**BRIEF**
Starting at the line with "1280x720 pixels." in it, reproduce each line below through the last one, exactly, and include nothing else.

━━━ EXCERPTED DATA

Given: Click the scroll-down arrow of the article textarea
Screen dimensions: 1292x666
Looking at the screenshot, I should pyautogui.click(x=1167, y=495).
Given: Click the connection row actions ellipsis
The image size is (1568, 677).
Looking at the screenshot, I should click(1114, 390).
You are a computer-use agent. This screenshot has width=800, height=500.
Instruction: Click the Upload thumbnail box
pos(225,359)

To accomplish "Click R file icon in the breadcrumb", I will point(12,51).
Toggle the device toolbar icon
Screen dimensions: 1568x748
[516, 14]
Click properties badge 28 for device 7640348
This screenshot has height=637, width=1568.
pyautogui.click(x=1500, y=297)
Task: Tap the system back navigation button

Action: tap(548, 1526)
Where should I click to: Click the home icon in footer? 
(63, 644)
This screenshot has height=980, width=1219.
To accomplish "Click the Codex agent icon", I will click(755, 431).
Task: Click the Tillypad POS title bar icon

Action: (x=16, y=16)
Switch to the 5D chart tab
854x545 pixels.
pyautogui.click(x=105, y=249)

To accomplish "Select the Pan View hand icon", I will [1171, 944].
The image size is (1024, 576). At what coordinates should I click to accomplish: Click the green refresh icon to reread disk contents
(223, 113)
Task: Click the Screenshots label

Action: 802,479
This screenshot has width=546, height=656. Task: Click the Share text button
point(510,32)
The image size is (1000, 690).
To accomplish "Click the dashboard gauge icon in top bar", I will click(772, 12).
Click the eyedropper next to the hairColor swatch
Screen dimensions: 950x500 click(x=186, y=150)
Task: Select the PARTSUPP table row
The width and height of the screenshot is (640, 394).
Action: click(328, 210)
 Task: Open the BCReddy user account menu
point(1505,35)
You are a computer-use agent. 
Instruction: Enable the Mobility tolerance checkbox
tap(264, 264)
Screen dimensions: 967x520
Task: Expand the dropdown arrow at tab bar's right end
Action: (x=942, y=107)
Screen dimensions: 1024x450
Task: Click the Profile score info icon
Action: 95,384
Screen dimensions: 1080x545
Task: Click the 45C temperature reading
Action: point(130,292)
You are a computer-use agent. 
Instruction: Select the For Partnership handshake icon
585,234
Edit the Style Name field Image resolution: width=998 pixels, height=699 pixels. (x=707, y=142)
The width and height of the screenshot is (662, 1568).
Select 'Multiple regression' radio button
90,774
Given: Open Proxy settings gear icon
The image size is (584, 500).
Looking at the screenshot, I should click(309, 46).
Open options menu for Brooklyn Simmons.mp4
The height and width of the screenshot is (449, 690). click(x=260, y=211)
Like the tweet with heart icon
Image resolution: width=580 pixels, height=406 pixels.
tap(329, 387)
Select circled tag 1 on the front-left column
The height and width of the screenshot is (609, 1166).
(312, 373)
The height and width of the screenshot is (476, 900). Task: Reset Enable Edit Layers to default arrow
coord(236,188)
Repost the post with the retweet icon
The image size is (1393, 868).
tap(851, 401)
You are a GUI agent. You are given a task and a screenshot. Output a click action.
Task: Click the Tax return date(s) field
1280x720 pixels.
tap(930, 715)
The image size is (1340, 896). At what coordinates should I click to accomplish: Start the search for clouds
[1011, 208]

━━━━━━

**RESPONSE**
1280x720 pixels.
tap(930, 715)
The image size is (1340, 896). At what coordinates should I click to accomplish: Start the search for clouds
[1011, 208]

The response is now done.